(Collected data entries)
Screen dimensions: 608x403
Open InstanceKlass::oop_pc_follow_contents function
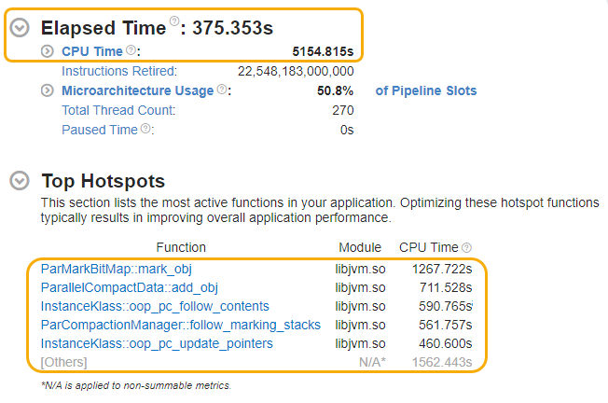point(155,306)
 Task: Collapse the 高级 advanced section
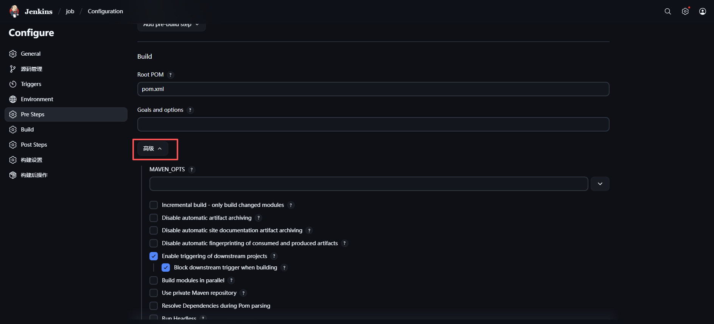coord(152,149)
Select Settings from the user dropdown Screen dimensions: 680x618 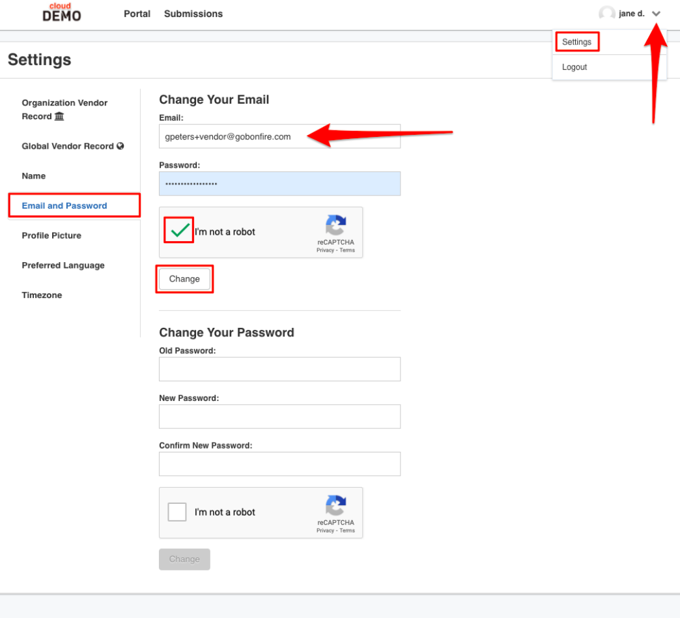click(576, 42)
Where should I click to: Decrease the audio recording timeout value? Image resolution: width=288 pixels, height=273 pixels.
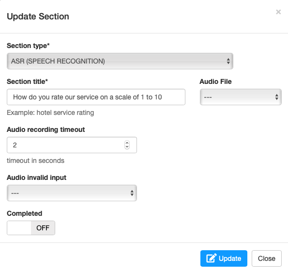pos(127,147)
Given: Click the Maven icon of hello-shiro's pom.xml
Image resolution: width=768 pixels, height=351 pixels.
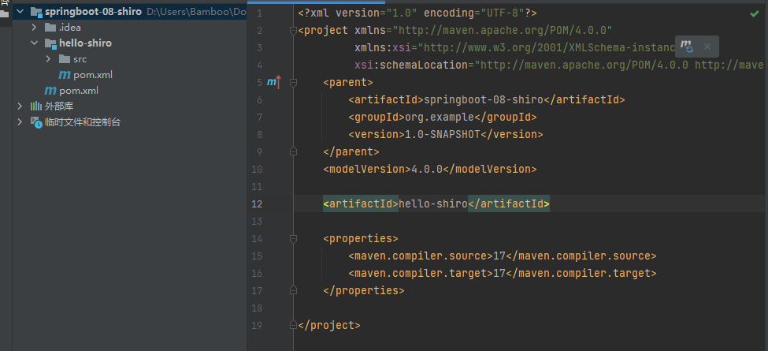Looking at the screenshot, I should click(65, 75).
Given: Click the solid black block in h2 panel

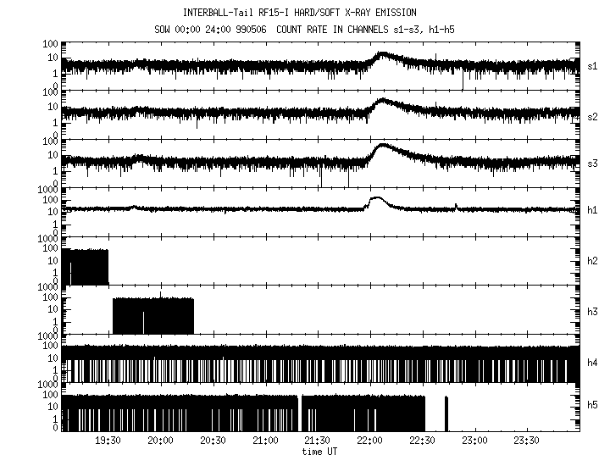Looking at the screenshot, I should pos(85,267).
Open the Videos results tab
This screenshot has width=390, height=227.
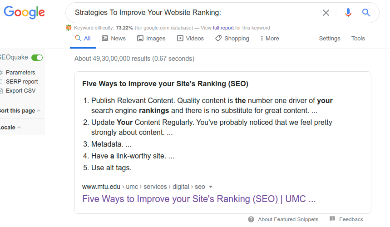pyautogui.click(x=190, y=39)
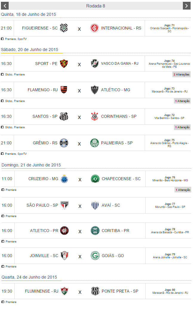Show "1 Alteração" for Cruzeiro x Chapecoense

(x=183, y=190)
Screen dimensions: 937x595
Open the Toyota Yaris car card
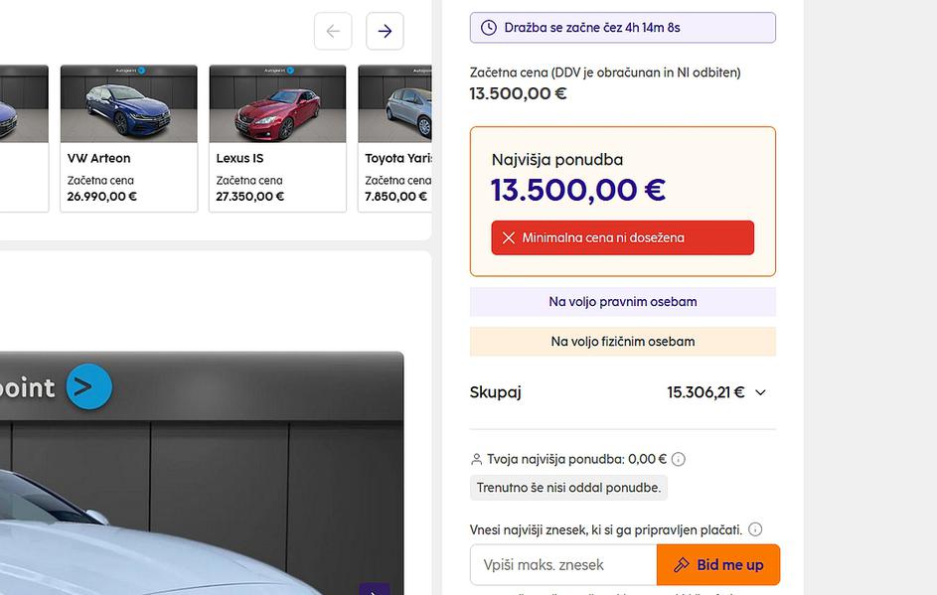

ASSIGNMENT:
Begin the copy at the line containing "Screen dimensions: 937x595" and end it at the last line of the records; transcribe exactly and exclude pictures.

WRITTEN ANSWER:
Screen dimensions: 937x595
Open the Toyota Yaris car card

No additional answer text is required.